Bon. La sœur soutient une thèse (dans des conditions effectivement futuristes) sur l'intelligence artificielle, et est ensuite accompagnée d'une IA, nommée Artémis puisqu'elle-même se prénomme Diane. Et elle est embauchée pour s'occuper d'autres IA très très perfectionnées dans un laboratoire très très très secret de la société philanthropique Eternity, vouée à assurer la survie de l'Humanité en cas de catastrophe extrême. Le frère, lui, est l'un des rares rescapés des attentats, se voit, si j'ose dire, greffer des yeux électroniques, et finit par se retrouver en Afrique à prêcher les bases de la science, moyen de créer un mouvement bientôt mondial, rationaliste, appelé le thinking, lequel se met à dos toutes les religions, surtout dans leurs versions intégristes qui veulent franchement la peau du fondateur : le titre est ainsi justifié, même si le développement rapide du mouvement et peut-être sa simple existence peuvent laisser dubitatif.
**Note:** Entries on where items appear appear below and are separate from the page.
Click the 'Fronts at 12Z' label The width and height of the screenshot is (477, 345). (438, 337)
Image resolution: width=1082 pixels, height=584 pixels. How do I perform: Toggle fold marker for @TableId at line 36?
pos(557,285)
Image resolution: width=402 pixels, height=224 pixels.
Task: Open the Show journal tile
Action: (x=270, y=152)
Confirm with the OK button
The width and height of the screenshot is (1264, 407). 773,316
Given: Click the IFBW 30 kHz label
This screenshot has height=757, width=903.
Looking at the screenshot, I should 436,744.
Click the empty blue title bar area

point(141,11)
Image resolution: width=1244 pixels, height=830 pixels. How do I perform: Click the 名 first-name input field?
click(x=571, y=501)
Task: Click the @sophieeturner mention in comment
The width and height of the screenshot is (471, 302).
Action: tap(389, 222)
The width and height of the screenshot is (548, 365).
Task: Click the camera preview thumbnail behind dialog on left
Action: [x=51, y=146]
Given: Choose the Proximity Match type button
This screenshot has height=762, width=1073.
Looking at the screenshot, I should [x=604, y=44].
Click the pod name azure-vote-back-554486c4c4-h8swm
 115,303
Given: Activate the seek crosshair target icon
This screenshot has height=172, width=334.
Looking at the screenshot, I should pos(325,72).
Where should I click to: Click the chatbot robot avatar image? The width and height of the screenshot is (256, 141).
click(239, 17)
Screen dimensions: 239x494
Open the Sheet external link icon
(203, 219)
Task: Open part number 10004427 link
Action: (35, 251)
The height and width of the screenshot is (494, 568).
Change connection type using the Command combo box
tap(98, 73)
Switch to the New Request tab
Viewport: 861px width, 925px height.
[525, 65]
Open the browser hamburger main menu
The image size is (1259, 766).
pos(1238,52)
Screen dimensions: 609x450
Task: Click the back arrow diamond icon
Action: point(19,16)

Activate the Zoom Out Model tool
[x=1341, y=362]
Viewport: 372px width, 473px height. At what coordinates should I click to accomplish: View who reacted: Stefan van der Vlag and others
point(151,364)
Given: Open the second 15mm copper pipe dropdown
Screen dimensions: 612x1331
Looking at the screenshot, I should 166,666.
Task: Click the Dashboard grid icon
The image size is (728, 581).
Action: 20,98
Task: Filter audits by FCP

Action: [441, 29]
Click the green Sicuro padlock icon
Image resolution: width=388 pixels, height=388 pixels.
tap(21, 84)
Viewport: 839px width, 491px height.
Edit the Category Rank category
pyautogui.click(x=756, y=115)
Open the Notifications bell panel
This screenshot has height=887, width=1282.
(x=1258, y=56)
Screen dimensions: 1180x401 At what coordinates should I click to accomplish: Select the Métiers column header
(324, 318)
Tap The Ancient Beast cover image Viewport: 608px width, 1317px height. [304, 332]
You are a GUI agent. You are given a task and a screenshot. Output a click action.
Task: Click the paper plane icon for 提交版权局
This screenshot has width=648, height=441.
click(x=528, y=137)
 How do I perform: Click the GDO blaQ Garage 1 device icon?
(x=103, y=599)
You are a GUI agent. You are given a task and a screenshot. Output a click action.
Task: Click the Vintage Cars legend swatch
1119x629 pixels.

Les intelligences artificielles étant réputées ne pouvoir avoir de réelle personnalité, mais seulement faire semblant, celles d'Eternity en auront bien entendu une, et des noms de dieux antiques, plutôt égyptiens. Quoi d'autre ? ah oui, la fin (spoiler partiel, désolé, mais nul ne vous oblige à lire la suite) caresse dans le sens du poil une peur en franc développement, celle du vaccin plus nocif que la maladie qu'il prétend combattre, maladie éventuellement imaginaire, surtout quand il s'agit d'une variété de grippe aviaire. Et puis il est aussi question de l'éternité par duplication de la personnalité dans un programme perfectionné, quitte à ce que l'original soit aussi détruit en réalité que lors d'une téléportation supervisée par M. Spock — mais cet aspect des choses est à peine suggéré par l'auteur et aucun des personnages concernés n'a semblé s'en soucier : certains semblent joyeusement volontaires pour mourir et pour qu'un paquet de codes se prenne pour eux…

Bref, les idées, originales ou pas, s'accumulent, la plausibilité n'est pas toujours tout à fait évidente (litote) et la psychologie relève du carton-pâte (allez faire autrement…), mais le tout est lancé à grande vitesse… donc on ne s'ennuie pas, on accepte volontiers de suspendre son incrédulité à un quelconque crochet électronique et virtuel. On marche, et on même envie de voir la suite, même si l'indication publicitaire selon laquelle elle se déroule plusieurs siècles plus tard n'est pas le meilleur argument après une fin relativement ouverte pour quelques personnages. Et si le résultat ne restera sans doute pas vraiment dans les annales, on peut tout de même surveiller du coin de l'œil un auteur qui a de l'ambition et du rythme, et auquel le reste sera peut-être donné de surcroît, si tant est qu'il n'ait pas déjà manifesté ce reste dans d'autres ouvrages antérieurs, auquel cas il ne lui restera qu'à tout faire converger, comme il a fait converger ses deux intrigues.